:: TEXTAUSZUG ::

Die langen Treppen, die roten, samtigen Sessel, die Logen und das tönende Orchester. Und ich mitten im Raum, die Bühne nur verschwommen sichtbar, alles wirkte groß und unreal auf mich. Die Bühne so weit weg und ich erwartete, dass die Tänzer genau so weit entfernt und klein aussehen würden. Doch dann kamen die ersten Tänzer und die Musik, alles war auf einmal anders, sehr groß und überwältigend. Die Melodie und der Gesang schallten laut durch den ganzen Raum und drangen bis tief in meine Ohren. Die Tänzer wirkten erhaben, sie nahmen die gesamte Bühne ein.
Ich versuchte, eine Handlung wahrzunehmen und Zusammenhänge zu erschließen. Zwar nahm ich so etwas wie Soldaten und Mädchen wahr und ihre Verbindungen zueinander, erschuf in meinen Gedanken eine Handlung. Jedoch wurden diese immer wieder verworfen durch neue szenische Darstellungen.
In der Pause
nahm ich mir das Programmheft und begann zu lesen. Es stellte sich heraus, dass
sich mein Bewusstsein nicht geirrt hatte, da das Stück tatsächlich keine
greifbare Handlung hat. Mit dem Wissen begann ich, mich anders auf das Stück
einzulassen, mehr auf die Tänze und die Darstellung und weniger auf die
Handlung zu fixieren.
Im zweiten Teil wurde auf die stimmliche Begleitung verzichtet, was mir persönlich sehr gut gefallen hat. Die gesamte Inszenierung hat mir mehr zugesagt, vor allem die eleganten Kleider. Die Solos und die Paare waren wunderbar und haben toll harmoniert, insbesondere eins hat mich stark beeindruckt. Mit welcher Leichtigkeit sie sich durch den Raum bewegt haben, war magisch.
Die Ballettprobe am Freitagabend war eine neuartige Erfahrung für mich. Als Austauschschülerin aus China ist Ballett kein üblicher Teil meines Lebens. Als ich 14 Jahre alt war, habe ich meine bisher erste und einzige Ballettaufführung in China gesehen. Das war »Schwanensee«, getanzt von einer russischen Tanzcompanie. In Hamburg war ich jetzt als BallettTester das erste Mal bei einer Ballettprobe in einem richtigen Theater.

:::
:: INHALT DER DATENSÄTZE ::

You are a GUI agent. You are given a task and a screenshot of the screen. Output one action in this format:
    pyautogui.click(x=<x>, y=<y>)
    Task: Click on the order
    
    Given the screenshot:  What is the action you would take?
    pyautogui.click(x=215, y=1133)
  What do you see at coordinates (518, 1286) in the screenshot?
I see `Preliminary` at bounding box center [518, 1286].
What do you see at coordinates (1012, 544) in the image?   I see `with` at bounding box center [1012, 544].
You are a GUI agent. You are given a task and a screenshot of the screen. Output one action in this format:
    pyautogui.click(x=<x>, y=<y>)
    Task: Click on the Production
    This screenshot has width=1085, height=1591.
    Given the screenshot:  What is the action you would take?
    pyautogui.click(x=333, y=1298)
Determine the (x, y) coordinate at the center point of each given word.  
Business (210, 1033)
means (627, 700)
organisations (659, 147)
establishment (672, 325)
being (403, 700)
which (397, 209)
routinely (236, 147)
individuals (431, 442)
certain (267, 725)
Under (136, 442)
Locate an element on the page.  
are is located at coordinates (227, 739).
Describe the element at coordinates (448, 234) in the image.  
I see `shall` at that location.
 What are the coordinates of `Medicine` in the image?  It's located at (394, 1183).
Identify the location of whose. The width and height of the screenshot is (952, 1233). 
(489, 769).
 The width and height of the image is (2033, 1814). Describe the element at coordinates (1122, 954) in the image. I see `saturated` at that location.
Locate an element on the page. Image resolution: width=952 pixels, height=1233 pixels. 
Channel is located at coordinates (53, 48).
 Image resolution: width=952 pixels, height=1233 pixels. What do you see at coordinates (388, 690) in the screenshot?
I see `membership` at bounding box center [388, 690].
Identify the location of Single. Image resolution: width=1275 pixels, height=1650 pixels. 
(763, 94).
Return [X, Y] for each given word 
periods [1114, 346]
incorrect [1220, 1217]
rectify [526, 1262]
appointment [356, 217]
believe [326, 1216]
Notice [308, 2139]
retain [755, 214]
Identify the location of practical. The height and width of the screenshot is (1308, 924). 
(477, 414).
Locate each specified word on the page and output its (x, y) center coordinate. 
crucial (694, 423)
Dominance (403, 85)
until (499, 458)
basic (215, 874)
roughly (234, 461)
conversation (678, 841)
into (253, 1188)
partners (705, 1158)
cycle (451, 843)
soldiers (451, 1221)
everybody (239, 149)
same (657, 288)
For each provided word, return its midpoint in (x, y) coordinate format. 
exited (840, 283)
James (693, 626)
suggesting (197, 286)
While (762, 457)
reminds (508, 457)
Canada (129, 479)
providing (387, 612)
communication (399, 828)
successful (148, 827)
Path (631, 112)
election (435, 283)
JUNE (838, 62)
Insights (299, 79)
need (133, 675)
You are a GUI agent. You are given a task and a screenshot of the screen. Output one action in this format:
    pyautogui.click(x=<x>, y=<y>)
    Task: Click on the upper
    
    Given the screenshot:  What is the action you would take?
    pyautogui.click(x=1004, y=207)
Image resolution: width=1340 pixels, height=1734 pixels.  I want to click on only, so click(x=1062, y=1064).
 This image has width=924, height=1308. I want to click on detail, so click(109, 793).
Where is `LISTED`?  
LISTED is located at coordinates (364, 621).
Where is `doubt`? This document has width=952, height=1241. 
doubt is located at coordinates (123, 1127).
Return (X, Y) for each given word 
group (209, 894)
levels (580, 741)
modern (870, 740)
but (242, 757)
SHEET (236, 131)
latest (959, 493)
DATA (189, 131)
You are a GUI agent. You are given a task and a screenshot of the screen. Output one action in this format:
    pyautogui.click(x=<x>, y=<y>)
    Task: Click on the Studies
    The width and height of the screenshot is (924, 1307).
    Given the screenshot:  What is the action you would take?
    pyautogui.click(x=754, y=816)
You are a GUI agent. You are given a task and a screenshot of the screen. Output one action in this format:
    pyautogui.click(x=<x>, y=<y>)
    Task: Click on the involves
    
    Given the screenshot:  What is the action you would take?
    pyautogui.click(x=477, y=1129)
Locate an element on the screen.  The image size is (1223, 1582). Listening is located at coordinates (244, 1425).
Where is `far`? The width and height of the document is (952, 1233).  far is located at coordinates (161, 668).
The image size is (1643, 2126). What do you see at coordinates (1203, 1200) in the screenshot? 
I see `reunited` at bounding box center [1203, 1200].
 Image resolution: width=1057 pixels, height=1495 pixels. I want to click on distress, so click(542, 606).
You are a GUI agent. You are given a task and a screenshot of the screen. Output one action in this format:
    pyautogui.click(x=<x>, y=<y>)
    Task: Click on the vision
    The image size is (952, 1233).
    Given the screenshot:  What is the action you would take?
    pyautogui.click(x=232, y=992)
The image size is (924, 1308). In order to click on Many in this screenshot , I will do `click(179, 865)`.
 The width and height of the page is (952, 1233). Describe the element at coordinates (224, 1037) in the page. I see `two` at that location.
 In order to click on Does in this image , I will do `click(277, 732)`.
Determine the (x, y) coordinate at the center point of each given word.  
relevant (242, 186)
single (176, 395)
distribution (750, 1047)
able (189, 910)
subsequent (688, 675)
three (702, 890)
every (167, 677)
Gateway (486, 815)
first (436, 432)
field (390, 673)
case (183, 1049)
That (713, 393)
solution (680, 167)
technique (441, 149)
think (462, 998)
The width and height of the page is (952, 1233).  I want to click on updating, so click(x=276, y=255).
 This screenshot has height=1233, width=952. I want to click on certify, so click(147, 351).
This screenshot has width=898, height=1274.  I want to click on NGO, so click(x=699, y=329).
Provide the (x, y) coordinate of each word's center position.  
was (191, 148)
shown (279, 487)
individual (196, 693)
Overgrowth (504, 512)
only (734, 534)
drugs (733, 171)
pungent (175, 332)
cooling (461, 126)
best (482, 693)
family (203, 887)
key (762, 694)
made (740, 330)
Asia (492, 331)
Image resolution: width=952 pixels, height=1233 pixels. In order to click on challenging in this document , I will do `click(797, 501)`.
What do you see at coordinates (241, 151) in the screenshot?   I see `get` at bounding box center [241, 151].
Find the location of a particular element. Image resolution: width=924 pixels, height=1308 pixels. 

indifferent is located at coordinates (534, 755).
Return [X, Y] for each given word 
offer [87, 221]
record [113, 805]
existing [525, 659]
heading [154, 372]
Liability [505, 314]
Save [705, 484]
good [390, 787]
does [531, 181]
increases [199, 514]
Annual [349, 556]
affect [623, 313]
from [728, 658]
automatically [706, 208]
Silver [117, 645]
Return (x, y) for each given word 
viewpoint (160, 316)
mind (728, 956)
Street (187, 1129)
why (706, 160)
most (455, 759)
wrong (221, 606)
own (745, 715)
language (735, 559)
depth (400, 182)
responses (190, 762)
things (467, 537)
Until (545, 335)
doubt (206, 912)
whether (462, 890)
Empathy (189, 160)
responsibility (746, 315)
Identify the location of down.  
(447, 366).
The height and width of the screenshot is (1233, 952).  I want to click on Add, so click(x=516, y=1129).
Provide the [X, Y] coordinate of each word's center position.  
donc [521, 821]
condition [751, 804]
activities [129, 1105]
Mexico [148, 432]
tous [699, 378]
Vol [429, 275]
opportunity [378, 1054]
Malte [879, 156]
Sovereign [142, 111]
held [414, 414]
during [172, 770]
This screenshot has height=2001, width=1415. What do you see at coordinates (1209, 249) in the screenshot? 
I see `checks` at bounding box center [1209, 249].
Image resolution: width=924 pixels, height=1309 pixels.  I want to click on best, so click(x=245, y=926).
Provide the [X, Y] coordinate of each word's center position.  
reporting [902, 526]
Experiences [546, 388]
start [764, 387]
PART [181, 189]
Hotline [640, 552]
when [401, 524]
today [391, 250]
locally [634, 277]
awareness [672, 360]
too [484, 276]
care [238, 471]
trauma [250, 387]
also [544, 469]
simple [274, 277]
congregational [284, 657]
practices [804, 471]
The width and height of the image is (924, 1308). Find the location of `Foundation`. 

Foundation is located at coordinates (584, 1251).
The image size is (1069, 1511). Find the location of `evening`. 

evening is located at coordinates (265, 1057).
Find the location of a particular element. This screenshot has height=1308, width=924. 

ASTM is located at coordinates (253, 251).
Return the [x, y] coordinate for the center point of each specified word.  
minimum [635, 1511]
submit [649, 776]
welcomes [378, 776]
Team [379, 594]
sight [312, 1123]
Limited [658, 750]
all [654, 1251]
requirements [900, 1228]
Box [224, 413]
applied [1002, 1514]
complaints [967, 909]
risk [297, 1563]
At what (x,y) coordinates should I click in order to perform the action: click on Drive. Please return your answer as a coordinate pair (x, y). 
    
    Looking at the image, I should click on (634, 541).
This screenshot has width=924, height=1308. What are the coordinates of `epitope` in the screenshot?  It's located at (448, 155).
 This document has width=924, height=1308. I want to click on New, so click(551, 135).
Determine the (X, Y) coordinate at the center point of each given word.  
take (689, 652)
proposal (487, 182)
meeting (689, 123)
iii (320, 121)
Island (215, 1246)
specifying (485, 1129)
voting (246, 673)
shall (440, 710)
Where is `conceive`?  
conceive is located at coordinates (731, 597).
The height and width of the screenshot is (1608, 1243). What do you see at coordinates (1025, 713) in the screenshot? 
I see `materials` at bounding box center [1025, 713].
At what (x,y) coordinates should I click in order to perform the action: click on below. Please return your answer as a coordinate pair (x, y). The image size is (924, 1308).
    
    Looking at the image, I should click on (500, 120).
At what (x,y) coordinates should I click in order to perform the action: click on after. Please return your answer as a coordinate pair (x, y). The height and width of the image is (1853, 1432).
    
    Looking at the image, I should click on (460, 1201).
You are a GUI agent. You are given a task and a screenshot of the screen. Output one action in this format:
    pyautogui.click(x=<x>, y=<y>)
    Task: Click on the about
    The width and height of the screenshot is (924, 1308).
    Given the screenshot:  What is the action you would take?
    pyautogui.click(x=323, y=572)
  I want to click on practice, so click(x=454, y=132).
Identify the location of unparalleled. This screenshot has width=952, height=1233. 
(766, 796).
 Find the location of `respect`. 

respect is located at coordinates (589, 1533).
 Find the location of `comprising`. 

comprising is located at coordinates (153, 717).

:::

== DEINE AUFGABEN ==
1. Prüfe, ob diese Aussagen zum Text über den Ballettbesuch stimmen, und antworte jeweils mit Ja oder Nein samt den entscheidenden Worten des Textes als wörtlichem Zitat: (a) Im zweiten Teil gab es keine stimmliche Begleitung. (b) Laut Programmheft hat das Stück eine klare Handlung. (c) Die erste Ballettaufführung, die in China gesehen wurde, war »Schwanensee«.
2. Ändere im Text über den Ballettbesuch die Stelle, die mit „Ich versuchte, eine“ beginnt und nach „neue szenische Darstellungen.“ endet, und setze dabei „Matrosen“ an die Stelle von „Soldaten“.
Die Datensätze sind eigenständiges Material und gehören nicht zum Text.

== LÖSUNGEN JE AUFGABE ==
1.
(a) Ja: „Im zweiten Teil wurde auf die stimmliche Begleitung verzichtet“
(b) Nein: „da das Stück tatsächlich keine greifbare Handlung hat“
(c) Ja: „Das war »Schwanensee«, getanzt von einer russischen Tanzcompanie.“

2.
Ich versuchte, eine Handlung wahrzunehmen und Zusammenhänge zu erschließen. Zwar nahm ich so etwas wie Matrosen und Mädchen wahr und ihre Verbindungen zueinander, erschuf in meinen Gedanken eine Handlung. Jedoch wurden diese immer wieder verworfen durch neue szenische Darstellungen.